§ **課題 1**
墾田永年私財法の解説によると、この法律は何年に制定されたか答えてください。
§ **課題 2**
墾田永年私財法の解説について、最後の文の後に続く部分を書いてください。

§ **出典**
>>>>

こんにちは、塾長です!今日はみんなが日本史の授業で必ず習う「墾田永年私財法」について分かりやすく解説します!
「この法律って結局何を決めたの?」
「三世一身法と何が違うの?」
「貴族やお寺が得をしたって本当?」
そんな疑問にしっかり答えていきます。
さらに、テストによく出るポイントや、語呂合わせで覚える方法も紹介するので、最後まで読んでしっかりマスターしましょう!
墾田永年私財法とは?出された理由もわかりやすく解説

墾田永年私財法は、奈良時代の743年(天平15年)に制定された法律です。この法律ができたことで、日本の土地制度が大きく変わりました。
それまでの土地は基本的に国が管理していましたが、墾田永年私財法によって「開墾した土地は個人のものになる」ことが認められたのです。
では、この法律の内容や背景を詳しく見ていきましょう!
墾田永年私財法とは?簡単に説明
墾田永年私財法(こんでんえいねんしざいほう)は、新しく開墾した土地の永久的な私有を認めた法律です。
この法律ができる前、土地はすべて天皇のものとされ、農民は「口分田(くぶんでん)」という農地を6歳以上の男子に割り当てられていました。でも、口分田は自分のものではなく、亡くなったら国に返す決まりだったのです。
しかし、開墾する人が増えなければ、田んぼが荒れ果ててしまいます。そこで政府は、土地の所有を3代まで認める「三世一身法(さんぜいっしんのほう)」を制定しましたが、効果はあまりありませんでした。

<<<<

§ **データ一覧**
>>>>

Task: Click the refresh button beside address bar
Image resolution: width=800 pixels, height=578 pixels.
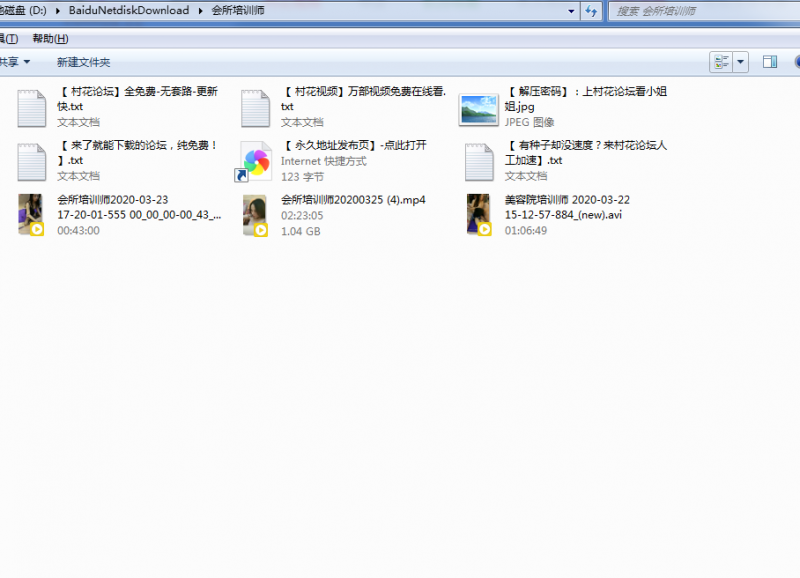Action: pos(591,11)
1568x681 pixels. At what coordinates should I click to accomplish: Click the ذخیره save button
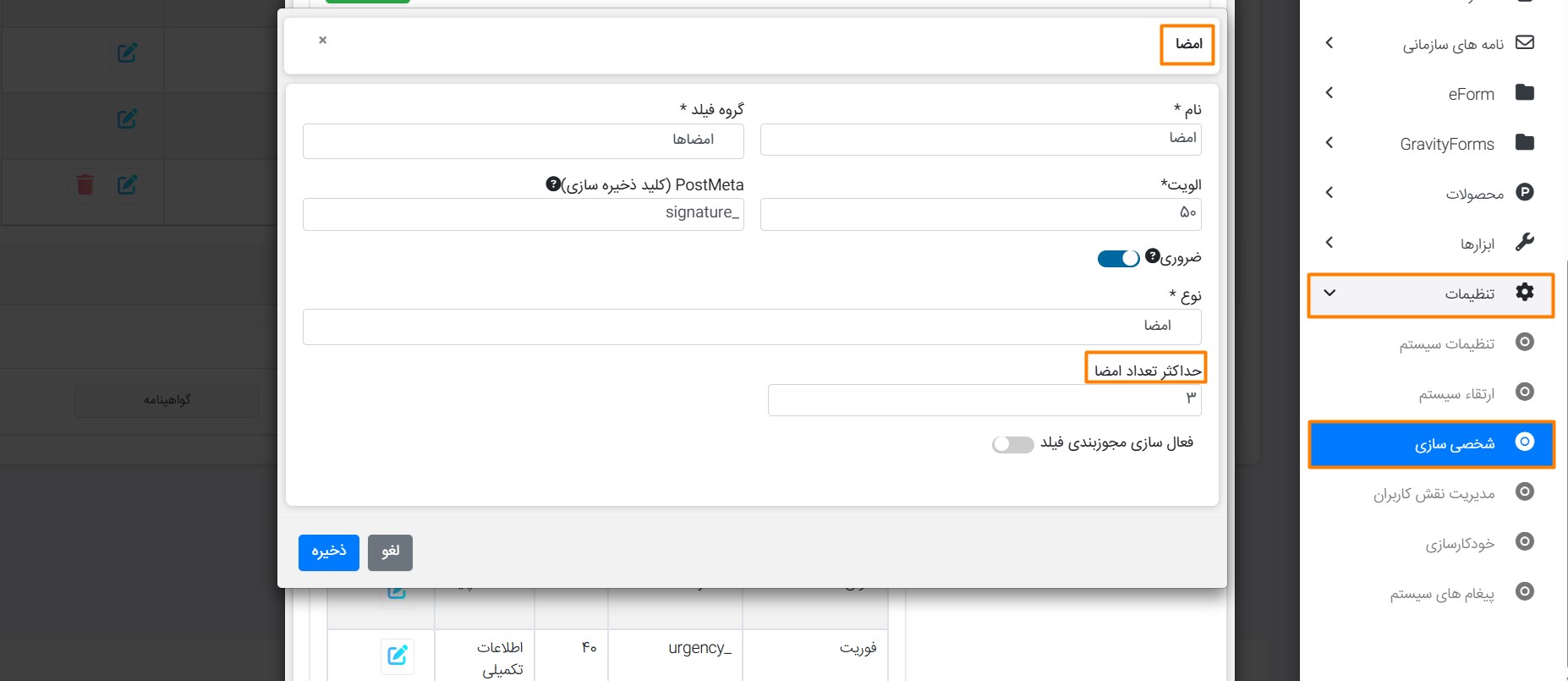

<<<<

§ **解答 1**
奈良時代の743年(天平15年)です。

§ **解答 2**
そこで登場したのが「墾田永年私財法」です!この法律では、一度開墾した土地をずっと持ち続けられるようになりました。これによって農民のやる気が上がり、田んぼを増やすことができたのです。
墾田永年私財法が出された理由は?背景を解説
墾田永年私財法が出された一番の理由は、「土地が足りなくなったから」です。
奈良時代は人口が増え、割り当てる口分田が不足する事態になりました。そのうえ、農民の負担が大きく、税金(租庸調)が重すぎたため、土地を捨てて逃げる人が続出していたのです。田んぼが荒れ果てれば、当然ながら政府も税収が減ります。
その対策として、最初に作られたのが「三世一身法」でした。これは、「新しく開墾した土地を3世代(祖父・父・子)まで私有していい」という法律でした。でも、3代目で土地を国に返さなければならないため、開墾する人は増えませんでした。
「もっと効果的な方法を考えなければ!」と政府が考えた結果、743年に登場したのが墾田永年私財法です。「開墾した土地は永遠にあなたのもの!」としたことで、多くの人が新しい田んぼを作るようになりました。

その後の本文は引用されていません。